*SOURCE DOCUMENT*:
------------------------------------------------------------
Here is the cliff notes version: The first five miles were great---no problems at all. Mile 6 and 7 started to suck and by mile 8 I asked Nate if we could walk just a minute. I couldn't catch my breath and I was completely out of my tiny bottled water. We started to run again and I had a minor panick attack: my brain would not shut up! All I kept thinking was, "I cannot do this, I'm going to die, we will be stranded in the middle of nowhere and I'm going to pass out." But then I'd think, "This is only a few hours out of the day, it's going to be over soon and I'll be proud of myself for finishing. It's just a stupid run, suck it up. Pain is temporary, pride is forever. Just do it." [you can see that good advertising comes in handy during a long run] It might qualify me as schizophrenic because I talked to the voices in my head for a good few miles before caving in to the negativity.

At 11.5 miles I asked Nate to walk again. He looked over at me an noticed that I was no longer sweating, then he pulled the plug. " We are walking the rest of the way. You aren't even sweating anymore, your body is so dehydrated you could start cramping up. It's not worth gettting hurt over, Julia. It's just a stupid training run. I know you are mad at yourself but it's not worth it. It's okay and I love you."
------------------------------------------------------------
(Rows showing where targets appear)
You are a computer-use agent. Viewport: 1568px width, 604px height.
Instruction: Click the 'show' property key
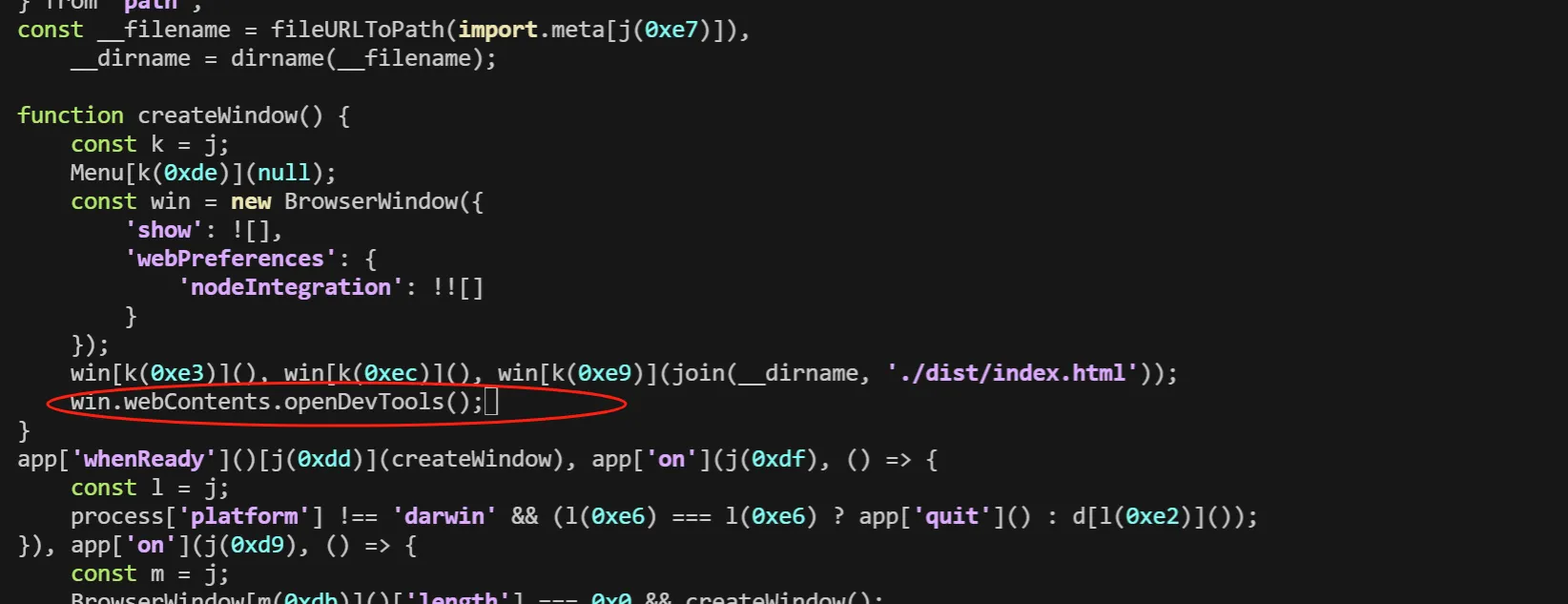[164, 230]
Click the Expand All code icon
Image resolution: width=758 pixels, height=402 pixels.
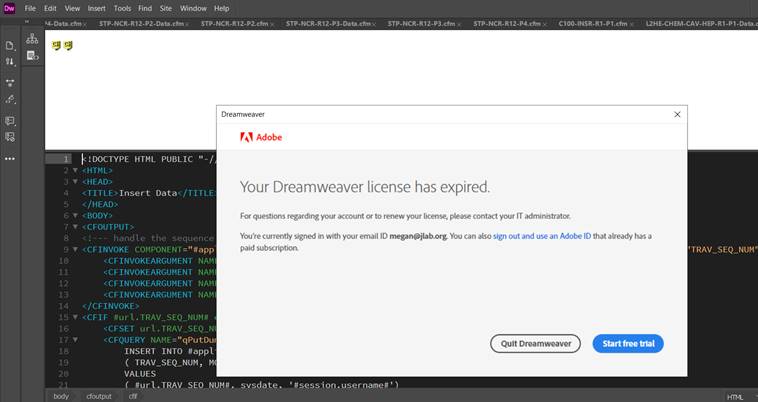10,83

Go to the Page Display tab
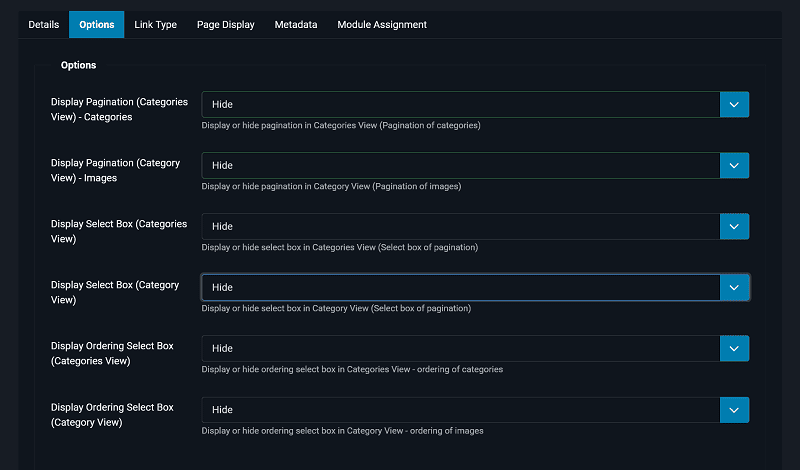225,24
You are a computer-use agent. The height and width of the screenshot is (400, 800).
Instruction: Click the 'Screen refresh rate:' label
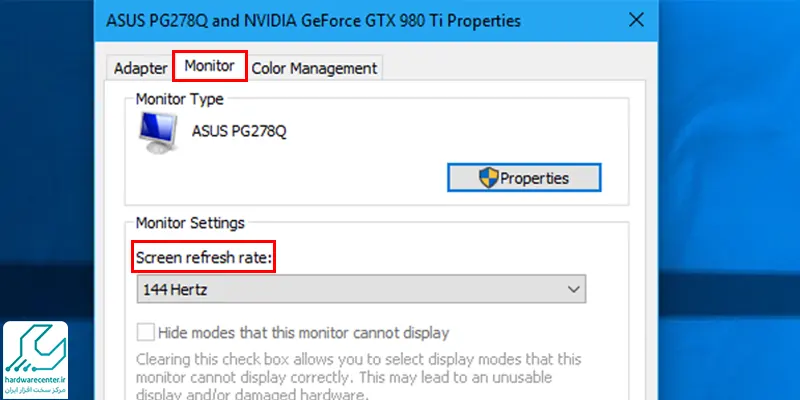coord(204,258)
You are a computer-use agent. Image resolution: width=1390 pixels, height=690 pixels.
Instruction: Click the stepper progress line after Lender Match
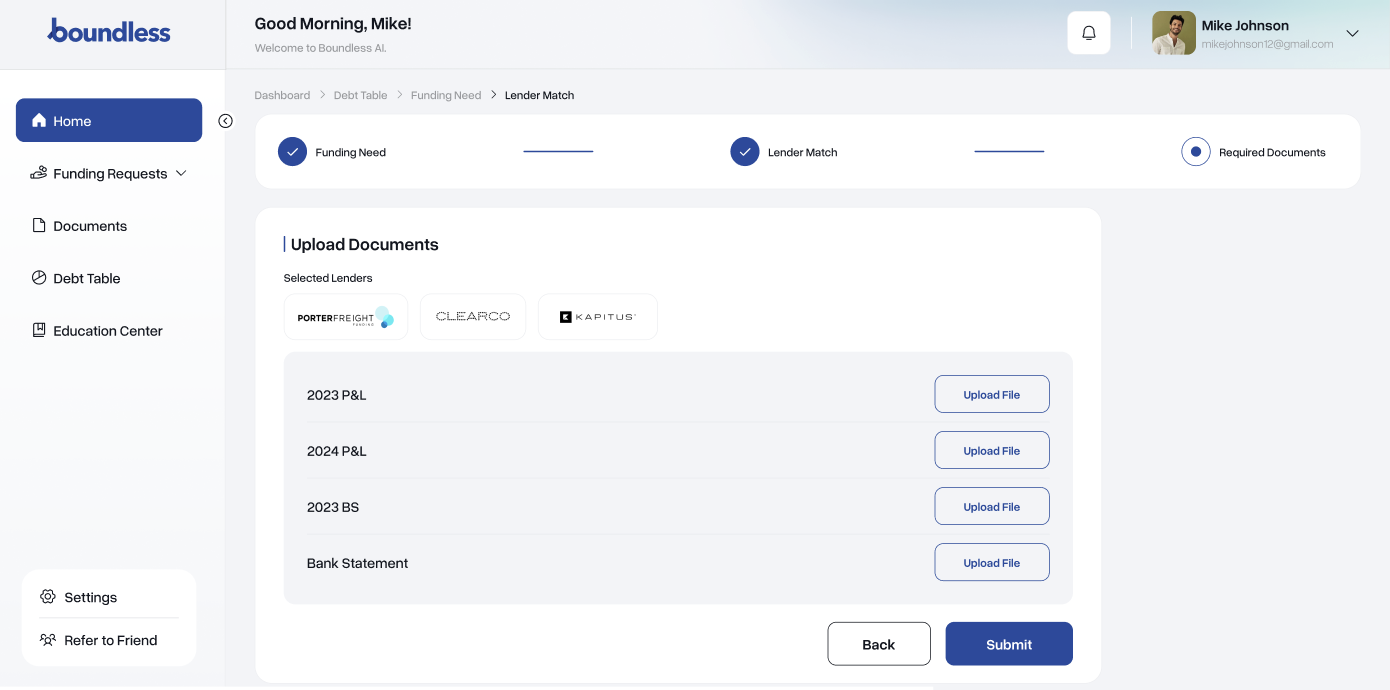point(1009,151)
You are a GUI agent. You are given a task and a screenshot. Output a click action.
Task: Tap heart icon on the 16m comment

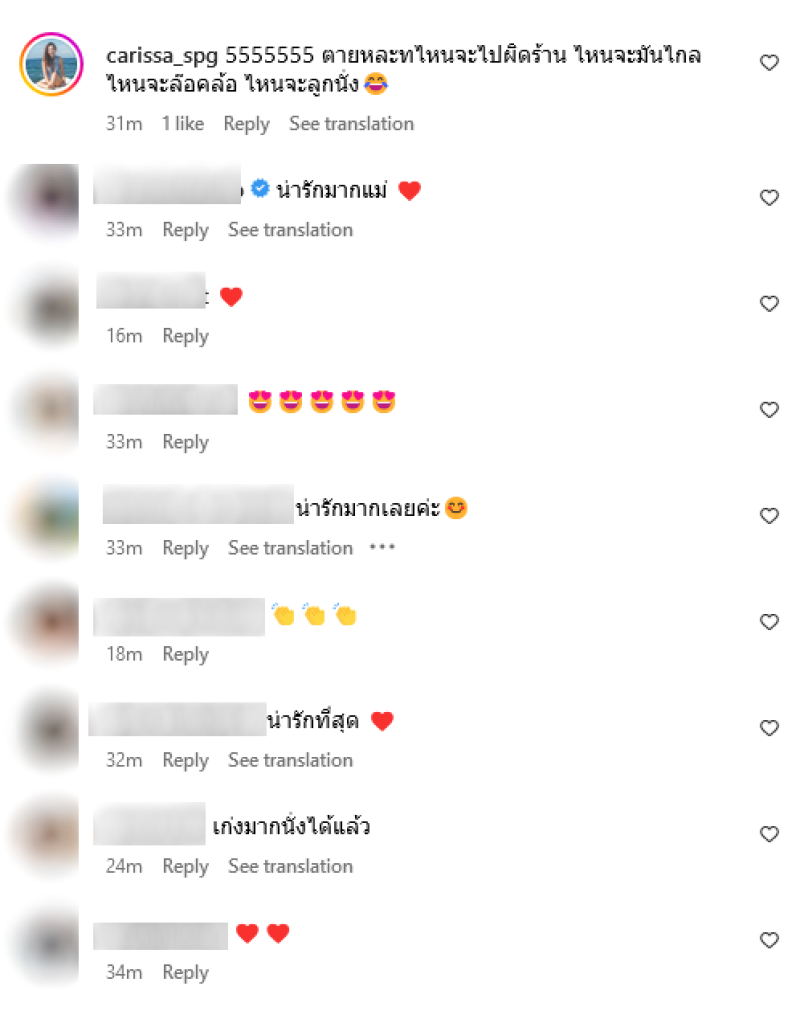pyautogui.click(x=769, y=304)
------------------------------------------------------------
*THE TASKS*:
1) From the running account, copy the passage from "Here is the" to "to the negativity.", swapping "tiny bottled water" for "small water bottle".
2) List every mile number given in the running account.
3) In the running account, what did Nate notice at 11.5 miles before he decided they would walk the rest of the way?

*RESULTS FOR THE EXERCISE*:
1)
Here is the cliff notes version: The first five miles were great---no problems at all. Mile 6 and 7 started to suck and by mile 8 I asked Nate if we could walk just a minute. I couldn't catch my breath and I was completely out of my small water bottle. We started to run again and I had a minor panick attack: my brain would not shut up! All I kept thinking was, "I cannot do this, I'm going to die, we will be stranded in the middle of nowhere and I'm going to pass out." But then I'd think, "This is only a few hours out of the day, it's going to be over soon and I'll be proud of myself for finishing. It's just a stupid run, suck it up. Pain is temporary, pride is forever. Just do it." [you can see that good advertising comes in handy during a long run] It might qualify me as schizophrenic because I talked to the voices in my head for a good few miles before caving in to the negativity.

2) 5 (the first five miles), 6, 7, 8, 11.5

3) He noticed that Julia was no longer sweating.